A long time back, I used to create git projects for small ideas that I used to have and push them to github. Eventually I used Travis CI for the automated testing of my code. Then came a time when I discovered that gitlab offered infinite private repositories! I moved a lot of my projects there and was delighted by the easy to use CI that they offered. One yaml file and things would get tested quickly.

Eventually CI became a pain point. I found myself copy pasting common configs from one project to another. It seemed that a cookie cutter tool was needed. As my projects grew in quantity, and in individual size it I started needing more complex behavior from the CI system itself. I wanted to build docker images, publish them, build binaries, publish those, combine binaries / test reports / changelogs and build documentation out of them. Config variables, deployment keys had to be managed / rolled / deprecated. Certain jobs only had to be run on specific branches, specifit commit messages, when certain files changed, when certain jobs failed and so on.

As my projects started being used by others, other issues arose. I had to keep on sharing/removing access for CI as well as the projects, worry about secrets being leaked, help people to debug code since a lot of the times the bugs were found in the CI system so they had to learn the CI system's way of debugging things. Projects were scattered across github / gitlab / bitbucket and consequently CI started being scattered across github Actions / gitlab CI / Jenkins / Drone CI / Travis CI and a lot others. This was obviously a reflection of how people work in teams. Every team had a different thing going on and sometimes within the same git repo you needed to use different CI systems since different parts were handled by different teams. When releases were done stakeholders had to be emailed sometimes. At other times, jobs had to be run when people requested them. Pull requests (PRs) had to be updated with CI reports and so we had to integrate them with github/gitlab/bitbucket, then issues had to be re-labelled / marked as done. Sometimes based on a PR's labels we had to cherry pick to other branches and so on.

Commonly people's answer to this was to live inside one of the gardens. Either pick github or gitlab and stick to whatever they provide. The nature of my projects meant that I was not the one dictating where the projects lived.

Premature clarity

Eventually it got to a point where I just stopped using fancy stuff and did everything in git as much as possible and those practicies gave rise to the Jaypore CI project.

- _Word and element pointing entries_
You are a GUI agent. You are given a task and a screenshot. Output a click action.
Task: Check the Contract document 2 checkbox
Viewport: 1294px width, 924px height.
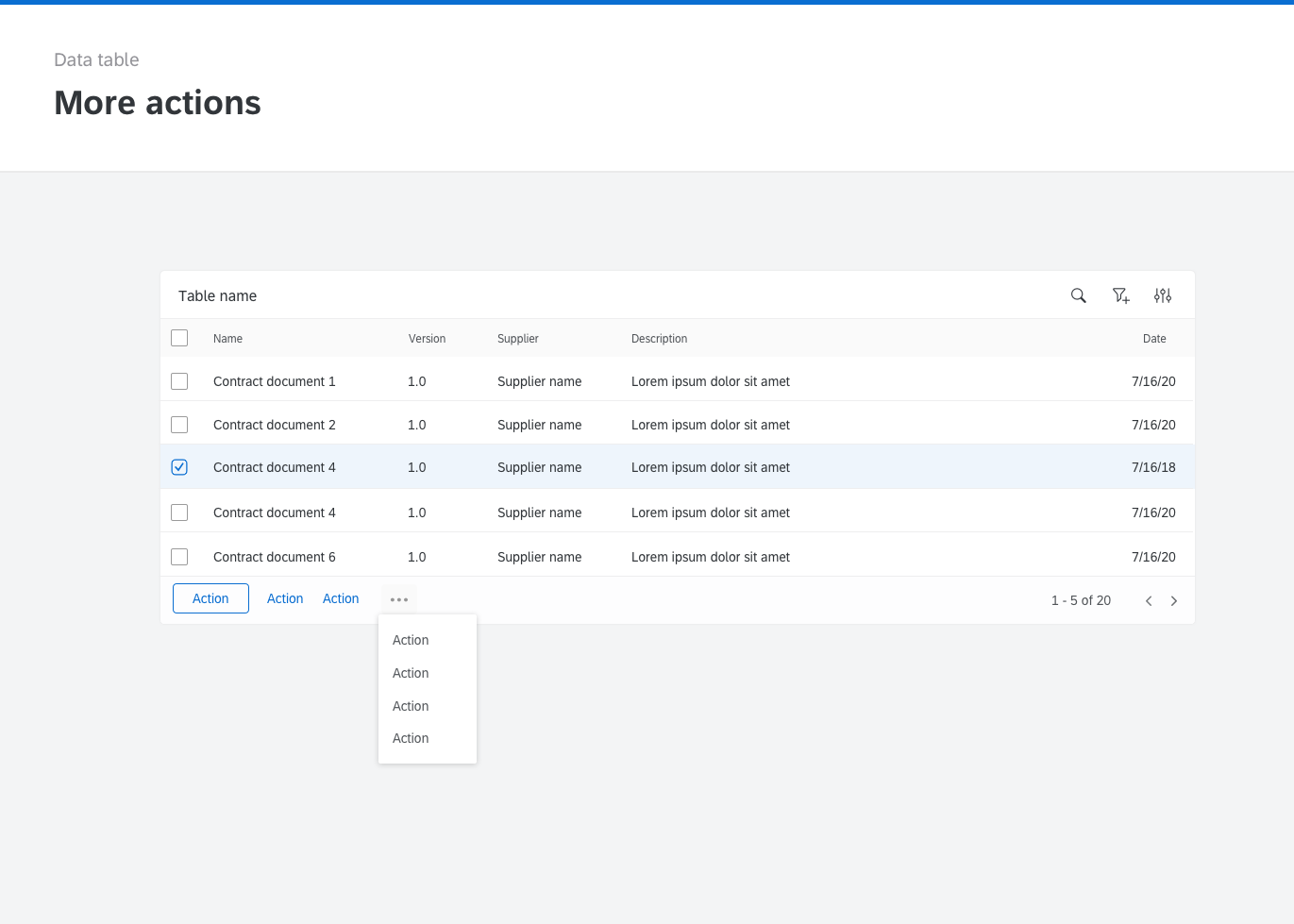pos(179,424)
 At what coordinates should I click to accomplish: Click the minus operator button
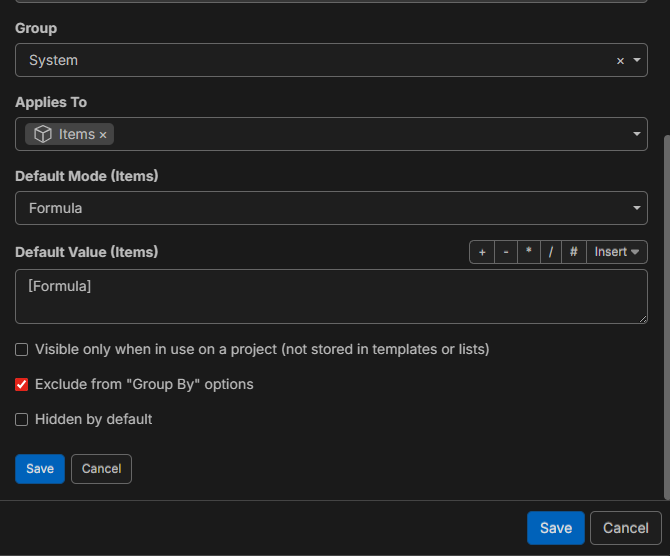(506, 252)
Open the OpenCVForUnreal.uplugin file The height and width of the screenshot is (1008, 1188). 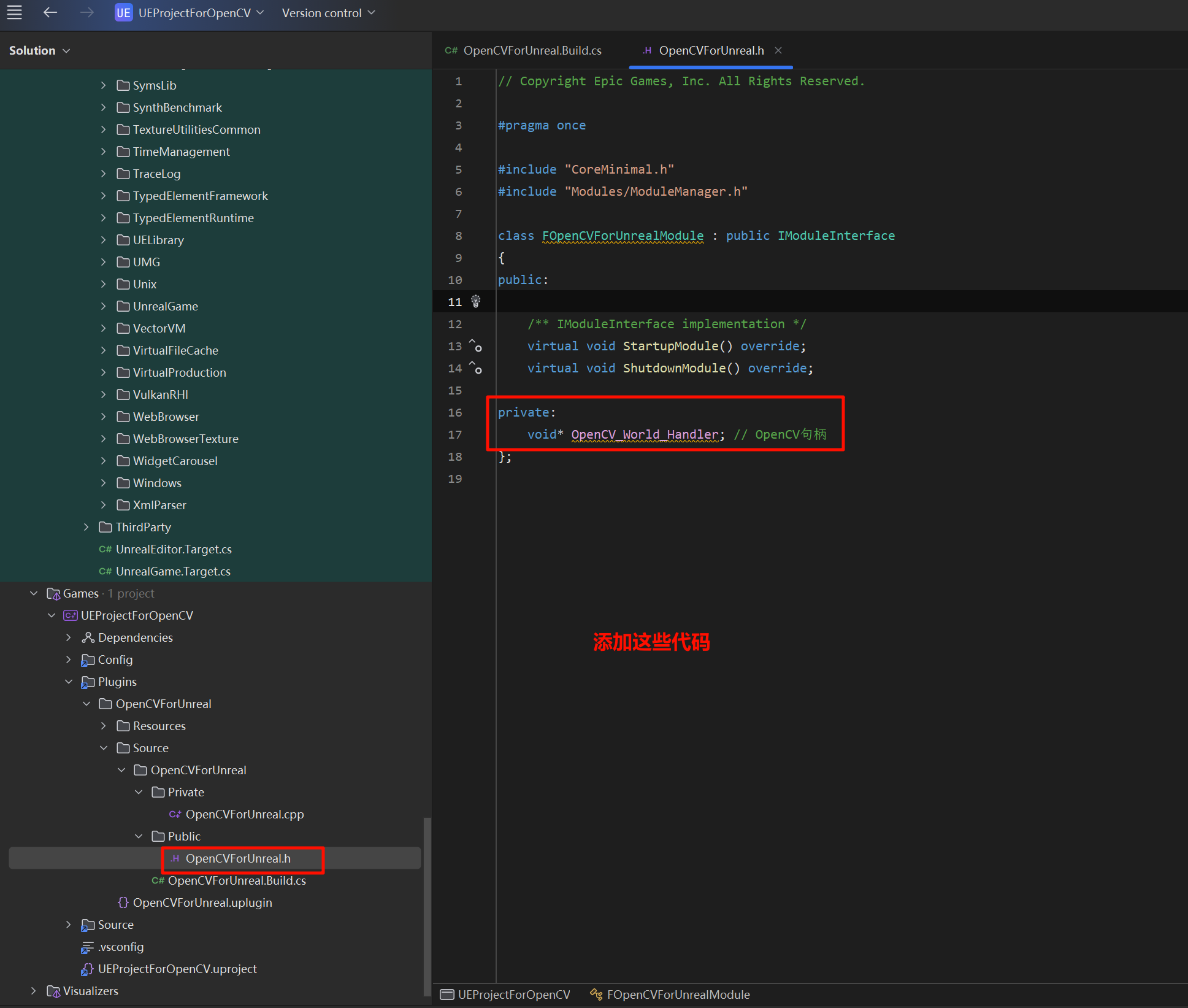coord(202,902)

- _REQUIRED TASK 1_
List each CI system named in the sentence of the passage on CI systems that begins "Projects were scattered across".
- _REQUIRED TASK 2_
Answer these questions from the passage on CI systems:
(a) What did the writer discover that gitlab offered?
(b) According to the passage, what was people's common answer to the problems described?
(c) What project did the writer's git-based practices give rise to?
- _REQUIRED TASK 3_
Resume the passage on CI systems, starting after its final sentence.

- _RESULT 1_
github Actions
gitlab CI
Jenkins
Drone CI
Travis CI

- _RESULT 2_
(a) Infinite private repositories.
(b) To live inside one of the gardens: pick github or gitlab and stick to whatever it provides.
(c) The Jaypore CI project.

- _RESULT 3_
Some of these practices were enjoyable, some brought immense productivity to junior devs at a small cost, some became footguns, some were outright questionable but since the load of maintenance was ultimately on me I was happy. Eventually I thought of putting all of this ritual into a template of sorts, or a package, and eventually decided on this blog post.

This was also the time I started to prefer self hosting things. It started with gitlab changing their pricing for one of out clients. When they looked at self hosting I realized that it does not make sense to shell out so much money just to have a single repo on that instance. I started to self host my code on a linode using gitea.

A lack of CI systems that could compete with gitea in terms of weightlessness drove me first to agola CI, then drone, eventually leading me to write my own.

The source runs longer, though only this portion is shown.